Arena Cache Friendliness

Hello there,

I've watched soon 40 episodes of Handmade Hero (no spoilers please) and got to thinking about how the Memory Arena is stored.

Currently the pointer to the data that the arena manages can be stored far from the meta data (size and used members). Consider code that pushes data to the arena, such as
1
2
3
4
5
6
InitializeArena(myArena, ...);
for (unsigned int i = 0; i < someNumber; ++i)
{
    void* data = createSomeData();
    PushArray(myArena, data, ...);
}

, wouldn't it then be more cache friendly to store the size and used members as close as the data pointer as possible?
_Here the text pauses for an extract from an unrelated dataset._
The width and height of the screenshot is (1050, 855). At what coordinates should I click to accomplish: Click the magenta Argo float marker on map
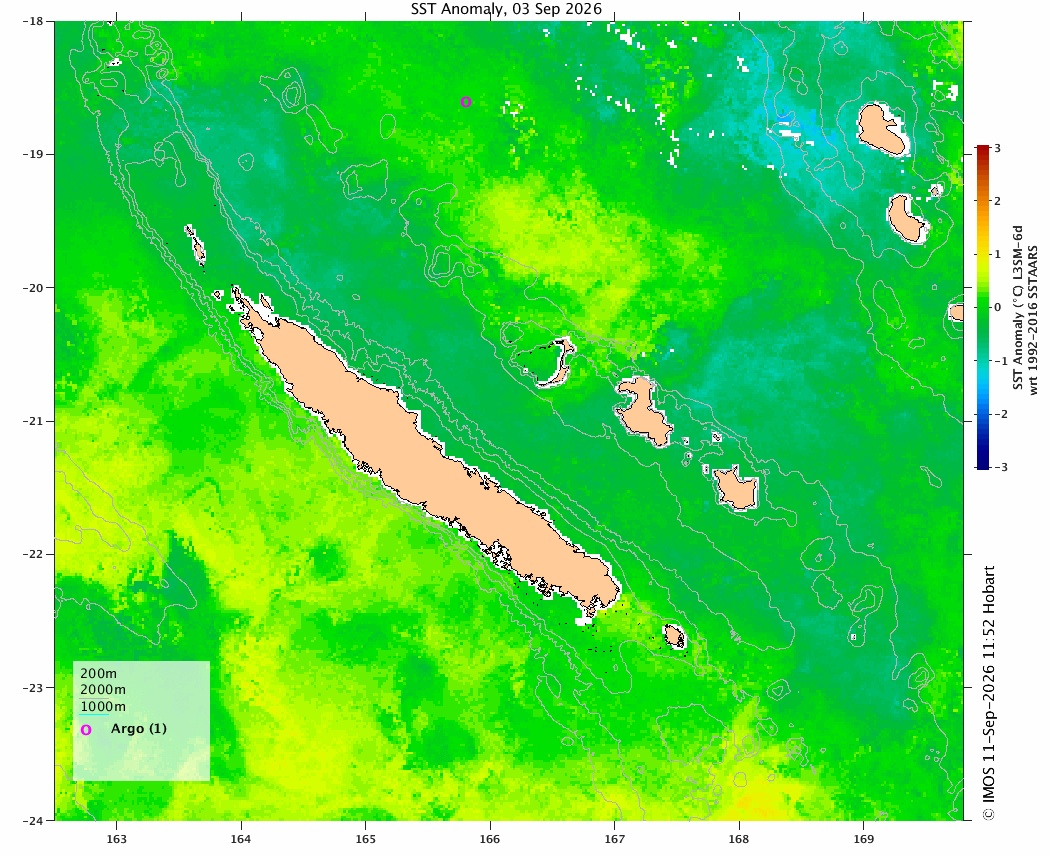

I don't know what logic is done do keep and evict data from the cache so if the question doesn't make sense do let me know :)
Kipt
wouldn't it then be more cache friendly to store the size and used members as close as the data pointer as possible?

I don't think so: the members of the arena (base, size, used) are only used when allocating or releasing some memory. They are not related to the use of the data stored in that memory, meaning that when working on the data you wont access the arena members.

Your code example doesn't look right. When using PushXXX functions, you are not moving memory around, you are requesting some space in the memory that an arena manage. Those functions return a pointer to the memory that you can then use as you wish.

1
2
3
4
5
6
7
InitializeArena(myArena, ...);
DataType* dataArray = PushArray(myArena, someNumber, DataType);

for (unsigned int i = 0; i < someNumber; ++i)
{
    useSomeData(dataArray + i);    
}
mrmixer
Your code example doesn't look right.

You're right, it should be more like:
1
2
3
4
5
6
7
8
InitializeArena(myArena, ...);
for (;;)
{
    void* data = PushArray(myArena, 5, sizeof(SomeType));
    initData(data);
    if (someCondition(data))
        break;
}

Although that example would be better with just "pre-pushing" a bigger array than doing it in a loop, as long as you can determine the size beforehand.

mrmixer
the members of the arena (base, size, used) are only used when allocating or releasing some memory.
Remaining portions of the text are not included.